Ms. Barra did not say how the drop in spending would affect Cruise’s work force, noting the company would provide more details after it reviewed independent safety reports on the San Francisco incident.

While commenting on Cruise, G.M. also gave a general business update, saying it expected to report 2023 net income of $9.1 billion to $9.7 billion — a slightly lower range than earlier forecasts — after strikes halted operations at three of its plants in the fall.

G.M. said the walkouts had cost the company $1.1 billion in operating profit and lowered its production by about 95,000 vehicles. It also said the new labor agreements with the United Automobile Workers union and Canada’s Unifor union — both of which include substantial wage increases — would add $500 to the cost of its North American vehicles in 2024. Ms. Barra said the increase in labor costs, however, would be “fully offset” by cost-cutting measures the company had been carrying out over the last year or so.

G.M. also said it would buy back up to $10 billion of its stock in a bid to raise the share price. “Our stock price is disappointing to everyone,” Ms. Barra said. After G.M.’s announcement, its shares rose 11 percent in early trading; they ended the day up 9 percent at nearly $32, though still barely half their price two years ago.

She also said G.M. expected to increase production of electric vehicles significantly in 2024, after encountering lower-than-expected demand and delays in ramping up its E.V. output this year.

“Although the rate of growth is lower, E.V. demand is clearly moving in the right direction,” she said. “There’s really no reason E.V. demand won’t be higher in the years ahead.”

In her address, Ms. Barra said G.M. remained optimistic about Cruise’s future. “What Cruise has accomplished in the eight years since we acquired the company is remarkable,” she said. “Our priority now is to focus the team on safety, transparency and accountability.”
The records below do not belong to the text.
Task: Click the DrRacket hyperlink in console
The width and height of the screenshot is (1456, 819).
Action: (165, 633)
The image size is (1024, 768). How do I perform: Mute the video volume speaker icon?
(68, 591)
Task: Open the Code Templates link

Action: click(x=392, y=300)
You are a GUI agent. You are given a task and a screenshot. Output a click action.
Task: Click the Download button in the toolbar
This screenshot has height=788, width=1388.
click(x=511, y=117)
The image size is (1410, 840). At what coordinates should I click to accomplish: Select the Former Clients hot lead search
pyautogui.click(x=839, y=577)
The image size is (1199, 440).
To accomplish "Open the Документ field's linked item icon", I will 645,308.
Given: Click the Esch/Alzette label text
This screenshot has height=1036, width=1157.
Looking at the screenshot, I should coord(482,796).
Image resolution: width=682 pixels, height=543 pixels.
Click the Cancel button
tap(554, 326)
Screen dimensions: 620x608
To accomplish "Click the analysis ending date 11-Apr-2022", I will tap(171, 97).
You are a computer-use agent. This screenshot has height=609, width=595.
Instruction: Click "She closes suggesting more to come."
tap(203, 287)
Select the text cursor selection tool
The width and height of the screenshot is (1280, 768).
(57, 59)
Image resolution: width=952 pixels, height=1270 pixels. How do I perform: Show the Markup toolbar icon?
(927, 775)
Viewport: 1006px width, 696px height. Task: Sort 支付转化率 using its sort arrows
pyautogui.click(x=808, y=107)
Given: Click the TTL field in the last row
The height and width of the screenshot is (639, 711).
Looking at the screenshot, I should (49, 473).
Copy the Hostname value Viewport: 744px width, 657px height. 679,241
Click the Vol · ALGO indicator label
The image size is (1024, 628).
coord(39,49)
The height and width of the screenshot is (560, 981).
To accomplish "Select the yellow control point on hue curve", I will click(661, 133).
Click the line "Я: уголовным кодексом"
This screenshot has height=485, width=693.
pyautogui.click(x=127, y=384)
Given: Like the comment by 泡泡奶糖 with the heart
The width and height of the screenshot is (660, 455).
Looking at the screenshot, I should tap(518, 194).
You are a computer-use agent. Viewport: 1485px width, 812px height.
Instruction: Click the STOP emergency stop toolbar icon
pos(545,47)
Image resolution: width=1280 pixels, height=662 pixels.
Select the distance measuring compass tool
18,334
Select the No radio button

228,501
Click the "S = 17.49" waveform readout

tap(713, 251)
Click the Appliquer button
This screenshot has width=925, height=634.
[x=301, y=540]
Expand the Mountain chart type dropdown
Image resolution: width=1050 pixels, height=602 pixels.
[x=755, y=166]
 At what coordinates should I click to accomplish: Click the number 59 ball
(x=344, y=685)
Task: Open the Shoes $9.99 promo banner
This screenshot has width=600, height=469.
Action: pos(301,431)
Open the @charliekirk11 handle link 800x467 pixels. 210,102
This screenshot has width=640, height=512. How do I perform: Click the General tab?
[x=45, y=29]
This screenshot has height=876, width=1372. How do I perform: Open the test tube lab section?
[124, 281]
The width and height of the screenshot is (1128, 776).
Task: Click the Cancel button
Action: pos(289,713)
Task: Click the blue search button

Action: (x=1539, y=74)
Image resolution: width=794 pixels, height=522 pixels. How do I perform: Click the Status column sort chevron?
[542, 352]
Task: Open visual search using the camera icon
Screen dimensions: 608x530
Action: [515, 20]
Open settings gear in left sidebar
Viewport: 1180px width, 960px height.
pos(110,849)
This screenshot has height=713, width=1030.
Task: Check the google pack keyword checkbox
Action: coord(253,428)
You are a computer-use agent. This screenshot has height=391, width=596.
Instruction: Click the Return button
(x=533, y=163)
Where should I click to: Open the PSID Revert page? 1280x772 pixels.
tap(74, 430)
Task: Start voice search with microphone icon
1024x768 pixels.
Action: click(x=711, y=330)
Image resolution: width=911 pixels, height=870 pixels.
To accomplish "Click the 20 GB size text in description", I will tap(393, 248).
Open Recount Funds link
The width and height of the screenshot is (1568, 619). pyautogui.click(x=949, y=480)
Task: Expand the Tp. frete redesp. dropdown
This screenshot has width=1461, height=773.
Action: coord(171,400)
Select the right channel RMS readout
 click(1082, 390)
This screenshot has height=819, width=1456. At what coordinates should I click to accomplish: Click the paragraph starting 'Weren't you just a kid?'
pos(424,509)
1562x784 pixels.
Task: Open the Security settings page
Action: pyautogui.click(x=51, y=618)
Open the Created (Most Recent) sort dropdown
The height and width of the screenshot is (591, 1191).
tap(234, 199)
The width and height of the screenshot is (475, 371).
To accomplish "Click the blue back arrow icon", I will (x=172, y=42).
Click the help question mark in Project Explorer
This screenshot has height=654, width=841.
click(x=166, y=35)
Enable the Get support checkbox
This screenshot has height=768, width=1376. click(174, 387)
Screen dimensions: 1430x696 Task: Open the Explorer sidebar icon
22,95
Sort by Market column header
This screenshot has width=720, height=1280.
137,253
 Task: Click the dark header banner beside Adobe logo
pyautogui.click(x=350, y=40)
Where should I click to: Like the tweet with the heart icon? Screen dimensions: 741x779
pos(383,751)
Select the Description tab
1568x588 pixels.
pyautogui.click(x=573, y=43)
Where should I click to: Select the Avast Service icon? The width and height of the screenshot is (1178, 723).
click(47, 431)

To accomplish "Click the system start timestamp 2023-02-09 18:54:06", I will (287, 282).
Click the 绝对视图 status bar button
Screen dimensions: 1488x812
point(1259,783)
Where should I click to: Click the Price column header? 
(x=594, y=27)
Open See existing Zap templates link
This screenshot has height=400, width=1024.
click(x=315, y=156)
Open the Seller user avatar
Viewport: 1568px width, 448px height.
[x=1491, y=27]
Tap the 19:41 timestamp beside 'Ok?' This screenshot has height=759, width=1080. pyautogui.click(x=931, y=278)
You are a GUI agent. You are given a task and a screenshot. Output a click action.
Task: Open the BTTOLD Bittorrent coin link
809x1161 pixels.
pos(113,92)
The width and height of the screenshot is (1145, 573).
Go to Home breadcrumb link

Founded in 2013 and bought by G.M. in 2016, Cruise is one of several startups that have been working to develop self-driving cars with the goal of creating a driverless-taxi business in cities across the United States. One of its rivals is Waymo, which is owned by Alphabet, the parent of Google.

Cruise has been testing self-driving taxi services in San Francisco, Phoenix, Houston and Austin, Texas, and it has tested its autonomous vehicles in six other cities, including Nashville and Seattle. In August, California regulators approved a move to let Cruise and Waymo charge for their driverless services around the clock in San Francisco, after having operated on a limited scale for over a year.

But in San Francisco, city officials, firefighters and police officers said Cruise’s driverless cars were posing safety risks and causing congestion by blocking fire trucks, stopping in the middle of busy streets and delaying firefighters’ responses to save lives.

Early this month, Cruise suspended an employee share buyback program after saying its valuation had changed. The suspension of the buyback program was earlier reported by Reuters.

On Nov. 19, Kyle Vogt, Cruise’s chief executive and a founder of the company, resigned. Dan Kan, the chief product officer, resigned later. Cruise did not appoint a replacement for Mr. Vogt.

In an email to Cruise employees at the time, Ms. Barra said she and the rest of Cruise’s board were “focused on setting Cruise up for long-term success,” adding: “Public trust is essential to this. As we work to rebuild that trust, safety, transparency and accountability will be our North Stars.”